My Journey

From Athens to the World

Early Childhood

I grew up in the suburbs of Athens, in an apartment above my grandfather’s furniture factory. The factory was the result of a long personal story. My grandfather, an orphan, had patented a sofa-bed design and slowly built a business around it.

When my mother was working, my grandmother looked after me. I spent hours in the factory, sitting on workbenches, handling threads and pieces of wood, watching how things were assembled and fixed. I remember the smell of sawdust and the constant noise of machines. I did not think of it as learning at the time, but it shaped how I understood work, patience, and responsibility.

Discovering Technology

I was drawn early to problems that needed solving. Alongside music and drawing, I spent time building with LEGO and similar toys, usually taking things apart to see how they worked. I liked the feeling of understanding something slightly better each time.

In my first year of junior high, my parents bought me a computer. I did not use it much for games. What interested me was the sense of control and clarity it offered. I began writing small programs in Quick Basic, simple calculators and text-based games, mostly to see whether I could make an idea behave the way I expected. When something finally worked, it felt quietly satisfying.

During high school, programming stayed in the background. I focused on my studies, but in my free time I built Windows Forms applications. Many failed or were abandoned, but each one taught me something.

College Years

Computer Science at the Technological Institute of Athens felt like the natural next step. For the first time, I was surrounded by people who thought in similar ways, and that was reassuring.

I struggled to stay engaged with theory alone. I learned what was required, but I felt more connected to practical systems, PHP, early Joomla projects, and software that real people used. My studies took longer than planned, seven years in total. At times, that was difficult to accept, but those years were not wasted. They were spent building, experimenting, and slowly finding my direction.

In my third year, a project developed with peers placed third in a nationwide Microsoft innovation competition. We used QR codes to encourage recycling through rewards. The recognition gave me confidence at a time when I still doubted myself. Becoming a Microsoft Student Partner opened doors and helped me see how much more there was to learn.

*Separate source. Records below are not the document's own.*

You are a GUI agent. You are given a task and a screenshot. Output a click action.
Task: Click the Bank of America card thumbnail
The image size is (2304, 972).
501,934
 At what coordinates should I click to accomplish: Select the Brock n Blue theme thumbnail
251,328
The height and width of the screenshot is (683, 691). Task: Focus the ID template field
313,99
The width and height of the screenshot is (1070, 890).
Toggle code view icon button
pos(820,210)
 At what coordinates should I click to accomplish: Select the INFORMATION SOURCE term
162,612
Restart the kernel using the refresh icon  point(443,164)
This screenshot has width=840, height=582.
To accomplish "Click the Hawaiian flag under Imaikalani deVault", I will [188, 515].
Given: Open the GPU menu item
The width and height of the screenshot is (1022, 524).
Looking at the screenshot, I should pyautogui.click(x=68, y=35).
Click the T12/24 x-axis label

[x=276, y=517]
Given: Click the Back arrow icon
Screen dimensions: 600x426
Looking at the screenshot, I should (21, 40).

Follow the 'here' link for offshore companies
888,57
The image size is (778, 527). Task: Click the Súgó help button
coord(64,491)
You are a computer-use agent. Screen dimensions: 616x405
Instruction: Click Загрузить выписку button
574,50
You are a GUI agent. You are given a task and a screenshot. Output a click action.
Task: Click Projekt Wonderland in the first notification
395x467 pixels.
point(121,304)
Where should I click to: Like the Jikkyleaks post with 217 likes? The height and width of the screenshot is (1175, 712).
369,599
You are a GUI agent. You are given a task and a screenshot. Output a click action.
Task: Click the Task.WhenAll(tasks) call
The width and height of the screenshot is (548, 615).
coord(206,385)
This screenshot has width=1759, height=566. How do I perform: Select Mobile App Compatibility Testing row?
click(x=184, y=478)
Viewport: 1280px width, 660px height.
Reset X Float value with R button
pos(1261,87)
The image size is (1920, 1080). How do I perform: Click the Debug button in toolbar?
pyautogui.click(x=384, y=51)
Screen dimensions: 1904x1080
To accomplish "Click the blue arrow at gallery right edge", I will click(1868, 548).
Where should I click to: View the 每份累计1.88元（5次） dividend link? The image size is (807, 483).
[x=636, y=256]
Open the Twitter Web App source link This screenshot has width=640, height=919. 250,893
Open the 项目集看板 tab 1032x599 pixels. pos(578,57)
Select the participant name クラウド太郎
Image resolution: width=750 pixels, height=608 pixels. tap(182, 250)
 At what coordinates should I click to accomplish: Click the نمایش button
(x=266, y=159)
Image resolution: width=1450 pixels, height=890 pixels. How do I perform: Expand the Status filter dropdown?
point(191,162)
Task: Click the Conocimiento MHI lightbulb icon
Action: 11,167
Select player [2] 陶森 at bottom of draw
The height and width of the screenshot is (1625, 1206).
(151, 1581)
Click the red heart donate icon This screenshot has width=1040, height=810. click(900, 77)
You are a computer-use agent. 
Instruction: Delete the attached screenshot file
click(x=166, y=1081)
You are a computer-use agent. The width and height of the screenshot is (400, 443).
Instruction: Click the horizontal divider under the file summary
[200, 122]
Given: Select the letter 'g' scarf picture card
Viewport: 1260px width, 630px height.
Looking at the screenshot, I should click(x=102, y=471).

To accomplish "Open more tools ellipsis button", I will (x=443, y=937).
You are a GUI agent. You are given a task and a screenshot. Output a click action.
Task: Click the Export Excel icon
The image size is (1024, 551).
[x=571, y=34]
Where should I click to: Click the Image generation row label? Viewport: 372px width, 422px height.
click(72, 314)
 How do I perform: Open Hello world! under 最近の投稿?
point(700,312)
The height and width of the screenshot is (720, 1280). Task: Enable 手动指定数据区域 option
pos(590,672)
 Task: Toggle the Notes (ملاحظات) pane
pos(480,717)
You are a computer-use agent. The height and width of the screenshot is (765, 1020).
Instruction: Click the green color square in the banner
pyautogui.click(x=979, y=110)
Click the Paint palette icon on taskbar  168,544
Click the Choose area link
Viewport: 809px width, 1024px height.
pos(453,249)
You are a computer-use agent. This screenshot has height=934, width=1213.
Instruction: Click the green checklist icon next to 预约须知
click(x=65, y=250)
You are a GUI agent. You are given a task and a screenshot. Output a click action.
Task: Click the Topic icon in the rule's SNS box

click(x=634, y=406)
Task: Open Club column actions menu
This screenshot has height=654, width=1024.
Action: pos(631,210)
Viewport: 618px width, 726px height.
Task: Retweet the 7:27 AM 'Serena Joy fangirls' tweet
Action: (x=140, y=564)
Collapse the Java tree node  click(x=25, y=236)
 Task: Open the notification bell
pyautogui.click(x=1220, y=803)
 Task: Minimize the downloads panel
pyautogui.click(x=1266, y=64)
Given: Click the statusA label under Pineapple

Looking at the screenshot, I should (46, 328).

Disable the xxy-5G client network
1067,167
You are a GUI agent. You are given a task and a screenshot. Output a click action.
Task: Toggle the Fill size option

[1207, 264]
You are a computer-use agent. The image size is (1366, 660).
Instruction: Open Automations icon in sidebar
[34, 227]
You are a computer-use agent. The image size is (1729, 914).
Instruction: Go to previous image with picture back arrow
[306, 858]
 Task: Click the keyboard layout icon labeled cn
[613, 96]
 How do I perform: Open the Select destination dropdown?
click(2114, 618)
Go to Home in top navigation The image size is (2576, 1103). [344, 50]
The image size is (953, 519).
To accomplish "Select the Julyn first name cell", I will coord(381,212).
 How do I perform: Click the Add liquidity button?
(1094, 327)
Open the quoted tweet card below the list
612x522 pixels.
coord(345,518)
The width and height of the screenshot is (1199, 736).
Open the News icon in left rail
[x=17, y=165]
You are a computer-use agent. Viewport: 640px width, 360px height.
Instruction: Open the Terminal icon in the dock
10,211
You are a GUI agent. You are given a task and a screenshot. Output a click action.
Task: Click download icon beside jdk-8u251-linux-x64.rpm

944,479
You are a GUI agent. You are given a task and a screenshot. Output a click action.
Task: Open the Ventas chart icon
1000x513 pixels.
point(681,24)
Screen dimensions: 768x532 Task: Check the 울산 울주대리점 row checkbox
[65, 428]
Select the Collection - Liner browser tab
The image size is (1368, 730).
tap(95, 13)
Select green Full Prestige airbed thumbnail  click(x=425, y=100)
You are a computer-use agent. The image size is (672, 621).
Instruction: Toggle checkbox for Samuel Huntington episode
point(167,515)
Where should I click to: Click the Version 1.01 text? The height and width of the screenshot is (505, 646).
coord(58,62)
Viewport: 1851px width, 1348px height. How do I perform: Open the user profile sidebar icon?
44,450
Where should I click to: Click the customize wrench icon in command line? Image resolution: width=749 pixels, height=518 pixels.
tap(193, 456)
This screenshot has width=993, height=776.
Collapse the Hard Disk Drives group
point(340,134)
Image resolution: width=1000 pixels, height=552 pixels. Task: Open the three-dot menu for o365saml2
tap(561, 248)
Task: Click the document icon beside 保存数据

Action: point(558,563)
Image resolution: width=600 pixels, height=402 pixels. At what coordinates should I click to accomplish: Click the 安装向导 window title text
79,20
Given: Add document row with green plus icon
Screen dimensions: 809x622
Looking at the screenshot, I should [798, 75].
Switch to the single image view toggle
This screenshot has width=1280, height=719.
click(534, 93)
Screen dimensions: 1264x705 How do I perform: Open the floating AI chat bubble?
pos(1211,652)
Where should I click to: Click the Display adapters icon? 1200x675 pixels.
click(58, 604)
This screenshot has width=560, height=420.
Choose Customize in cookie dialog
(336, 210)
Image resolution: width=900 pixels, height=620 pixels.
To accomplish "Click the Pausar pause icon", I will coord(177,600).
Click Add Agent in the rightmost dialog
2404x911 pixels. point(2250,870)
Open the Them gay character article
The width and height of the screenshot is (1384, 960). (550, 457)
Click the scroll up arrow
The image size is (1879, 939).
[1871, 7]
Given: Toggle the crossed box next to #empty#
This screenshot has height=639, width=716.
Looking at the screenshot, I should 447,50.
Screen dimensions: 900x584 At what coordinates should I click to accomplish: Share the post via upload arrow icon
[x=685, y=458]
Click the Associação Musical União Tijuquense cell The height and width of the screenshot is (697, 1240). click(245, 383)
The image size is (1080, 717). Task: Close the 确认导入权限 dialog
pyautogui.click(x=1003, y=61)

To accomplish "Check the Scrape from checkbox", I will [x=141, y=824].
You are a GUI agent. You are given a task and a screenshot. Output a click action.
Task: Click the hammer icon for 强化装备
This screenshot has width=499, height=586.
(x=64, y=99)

Not long after, a professor hired me to refactor a tourism accommodation application. For my dissertation, I implemented a QR-based bill payment system on Windows Mobile. Completing it gave me a sense of closure and relief, more than pride.

First Business Step

After leaving that role, I completed my remaining coursework in a single year. During my military service, I took my first entrepreneurial step, unsure whether it was courage or stubbornness.

Together with two friends from the Microsoft competition, I co-founded a company and built a customer and utilities management system. We made progress slowly and sometimes painfully. Seeing the system adopted and used was deeply satisfying. It remained in operation for more than ten years.

Struggle for Survival

The company worked, but not well enough to support us. All three of us took other jobs. That period was exhausting. I joined a software firm, where I learned structure, deadlines, and what it means to be accountable to a team. Even then, we continued developing our own product outside work hours, driven more by belief than logic.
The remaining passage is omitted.